Guinée: la Céni propose la tenue des élections locales en février 2018

Des urnes dans un centre de Conakry après le scrutin de l'élection présidentielle guinéenne, en 2015 (image d'illustration).
© CELLOU BINANI / AFP

En Guinée, les prochaines élections locales devraient se tenir en février 2018. C’est la date proposée par la Commission électorale ce lundi 25 septembre à l’issue de 3 jours de réunion entre commissaires, partis politiques et société civile. Le mandat des maires est échu depuis 7 ans. Ce scrutin est donc très attendu en Guinée et est l’une des principales revendications de l’opposition.

C’est avec optimisme que le président de la Commission électorale propose la date du 4 février 2018 pour les élections locales. Selon Salifou Kébé, le gouvernement s’est engagé à verser prochainement les 350 milliards de francs guinéens, soit environ 35 millions d’euros nécessaire pour l’organisation du scrutin.

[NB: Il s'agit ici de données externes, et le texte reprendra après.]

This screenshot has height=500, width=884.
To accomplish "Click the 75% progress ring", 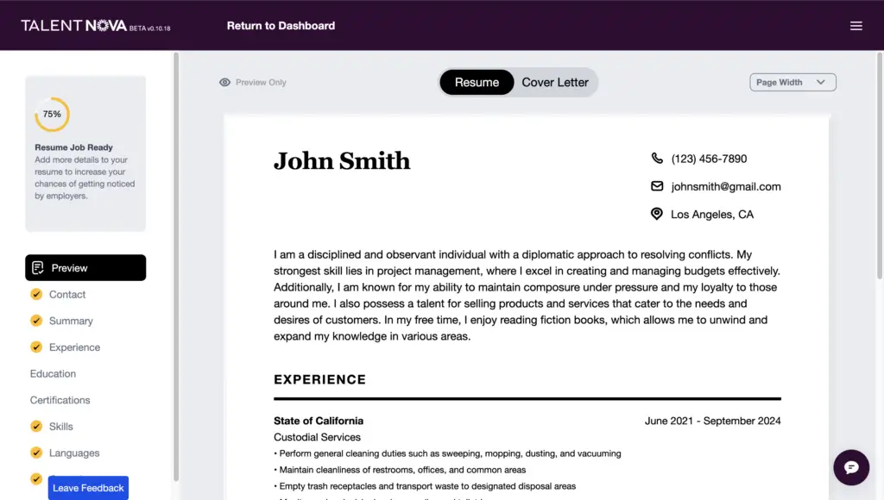I will [x=52, y=115].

« Aux dernières nouvelles, l’argent n’était pas dans les caisses de la Céni, mais les engagements ont été pris à un tel niveau que nous sommes convaincus que ça ne va pas être un empêchement pour nous. »

Mais ce n’est pas la première fois qu’une date est avancée, rappelle, prudent, Dansa Kourouma, président du Conseil national des organisations de la société civile.

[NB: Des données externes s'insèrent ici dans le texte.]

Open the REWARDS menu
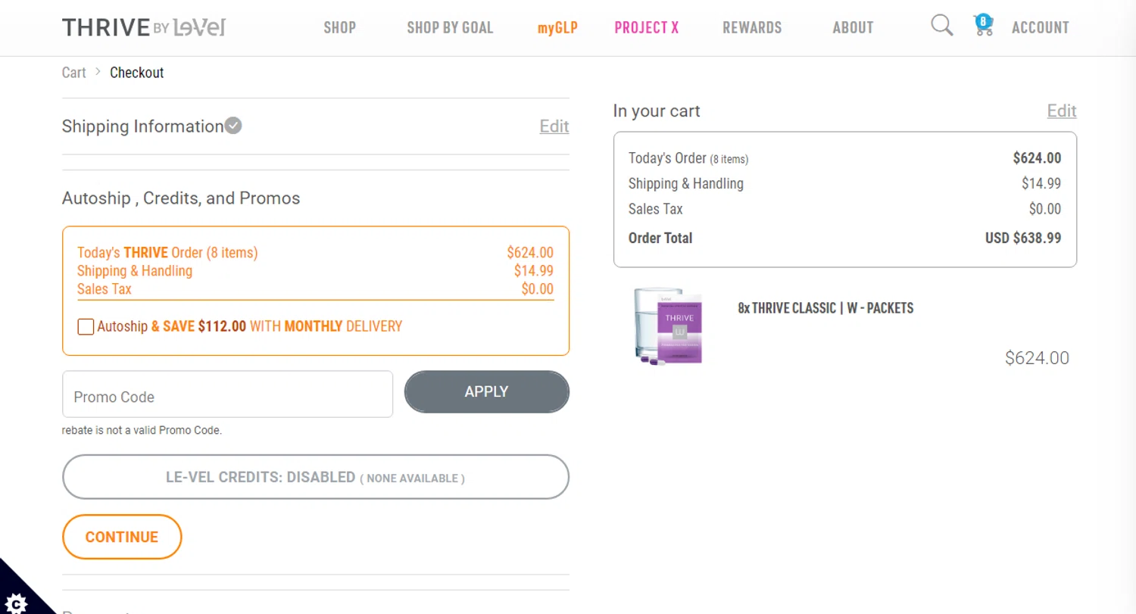Screen dimensions: 1136x614 tap(752, 28)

« Nous n’allons pas accepter des excuses quant aux engagements qui ont été pris par la commission électorale devant nous. Si c’est pour faire le redécoupage électoral, la correction et l’édition des cadres d’électeurs, le délai est suffisant. »

Une question technique reste encore en suspens : selon le code électoral, les commissions locales chargées de comptabiliser les votes (CACV) doivent être présidées par des magistrats. Il en faudrait donc 343, or la Guinée ne compte que 200 magistrats disponibles.